## AUSGANGSTEXT
Neues zum sog. „Herausformwechsel“: Analoge Anwendung der Vorschriften für grenzüberschreitende Verschmelzungen nach §§ 122a ff. UmwG
Das OLG Saarbrücken hat mit Beschluss vom 7. Januar 2020 (Az. 5 W 79/19) entschieden, dass die Vorschriften über die grenzüberschreitende Verschmelzung nach § 122a ff. UmwG auf einen identitätswahrenden grenzüberschreitenden Formwechsel einer deutschen GmbH in das EU-Ausland analog anzuwenden sind. Das OLG misst insbesondere der neuen EU-Richtlinie, die bisher nicht in nationales Recht umgesetzt wurde, Vorwirkung zu.
Hintergrund
Ein grenzüberschreitender Formwechsel ermöglicht Gesellschaften ihren Satzungssitz unter Wahrung ihrer Identität (d.h. ohne Auflösung und Neugründung der Gesellschaft) innerhalb der EU in einen anderen Mitgliedstaat zu verlagern. Diese Möglichkeit des Zu- bzw. Wegzugs einer Gesellschaft von einem Mitgliedstaat in einen anderen ist bislang in Deutschland nicht gesetzlich geregelt. Die neue Richtlinie über grenzüberschreitende Umwandlungen (Richtlinie (EU) 2019/2121 zur Änderung der Gesellschaftsrechtsrichtlinie (EU) 2017/1132, nachfolgend „EU-Richtlinie“), die u.a. die Möglichkeit und die Voraussetzungen eines grenzüberschreitenden Formwechsels regelt, ist am 1. Januar 2020 in Kraft getreten. Sie muss jedoch erst bis zum 31. Januar 2023 in nationales Recht umgesetzt werden.

## INHALT DES DATENSATZES
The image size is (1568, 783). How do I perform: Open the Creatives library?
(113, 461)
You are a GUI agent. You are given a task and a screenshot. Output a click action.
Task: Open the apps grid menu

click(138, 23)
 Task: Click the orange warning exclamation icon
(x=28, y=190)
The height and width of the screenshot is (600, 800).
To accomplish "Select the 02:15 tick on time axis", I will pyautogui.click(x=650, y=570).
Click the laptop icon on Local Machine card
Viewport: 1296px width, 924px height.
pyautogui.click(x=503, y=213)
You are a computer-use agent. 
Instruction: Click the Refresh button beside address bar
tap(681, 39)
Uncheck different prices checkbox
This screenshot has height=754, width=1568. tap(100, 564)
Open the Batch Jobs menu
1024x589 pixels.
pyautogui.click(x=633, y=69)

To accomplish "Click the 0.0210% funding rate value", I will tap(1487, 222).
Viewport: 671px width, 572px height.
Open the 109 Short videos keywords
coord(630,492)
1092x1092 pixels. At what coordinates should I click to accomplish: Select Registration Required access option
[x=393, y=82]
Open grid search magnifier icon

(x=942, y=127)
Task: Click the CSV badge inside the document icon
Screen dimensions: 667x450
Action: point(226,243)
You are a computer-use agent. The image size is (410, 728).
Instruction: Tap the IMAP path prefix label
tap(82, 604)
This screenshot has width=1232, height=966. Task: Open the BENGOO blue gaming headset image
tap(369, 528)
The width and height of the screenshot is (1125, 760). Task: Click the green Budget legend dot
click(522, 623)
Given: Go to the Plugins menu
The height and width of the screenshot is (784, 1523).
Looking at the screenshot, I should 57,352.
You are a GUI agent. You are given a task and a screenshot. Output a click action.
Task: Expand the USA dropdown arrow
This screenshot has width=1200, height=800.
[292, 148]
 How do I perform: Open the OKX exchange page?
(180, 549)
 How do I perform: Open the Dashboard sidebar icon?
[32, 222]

## AUFGABEN ZUR ÜBUNG
A - Bis zu welchem Datum muss die EU-Richtlinie laut Ausgangstext in nationales Recht umgesetzt werden?
B - Gib aus dem Ausgangstext alles von „Hintergrund“ bis hinunter zu „Recht umgesetzt werden.“ wortgetreu wieder.
Die Zeilen stehen in keinem Zusammenhang mit dem Ausgangstext.

## LÖSUNGEN JE AUFGABE
A - Bis zum 31. Januar 2023.

B -
Hintergrund
Ein grenzüberschreitender Formwechsel ermöglicht Gesellschaften ihren Satzungssitz unter Wahrung ihrer Identität (d.h. ohne Auflösung und Neugründung der Gesellschaft) innerhalb der EU in einen anderen Mitgliedstaat zu verlagern. Diese Möglichkeit des Zu- bzw. Wegzugs einer Gesellschaft von einem Mitgliedstaat in einen anderen ist bislang in Deutschland nicht gesetzlich geregelt. Die neue Richtlinie über grenzüberschreitende Umwandlungen (Richtlinie (EU) 2019/2121 zur Änderung der Gesellschaftsrechtsrichtlinie (EU) 2017/1132, nachfolgend „EU-Richtlinie“), die u.a. die Möglichkeit und die Voraussetzungen eines grenzüberschreitenden Formwechsels regelt, ist am 1. Januar 2020 in Kraft getreten. Sie muss jedoch erst bis zum 31. Januar 2023 in nationales Recht umgesetzt werden.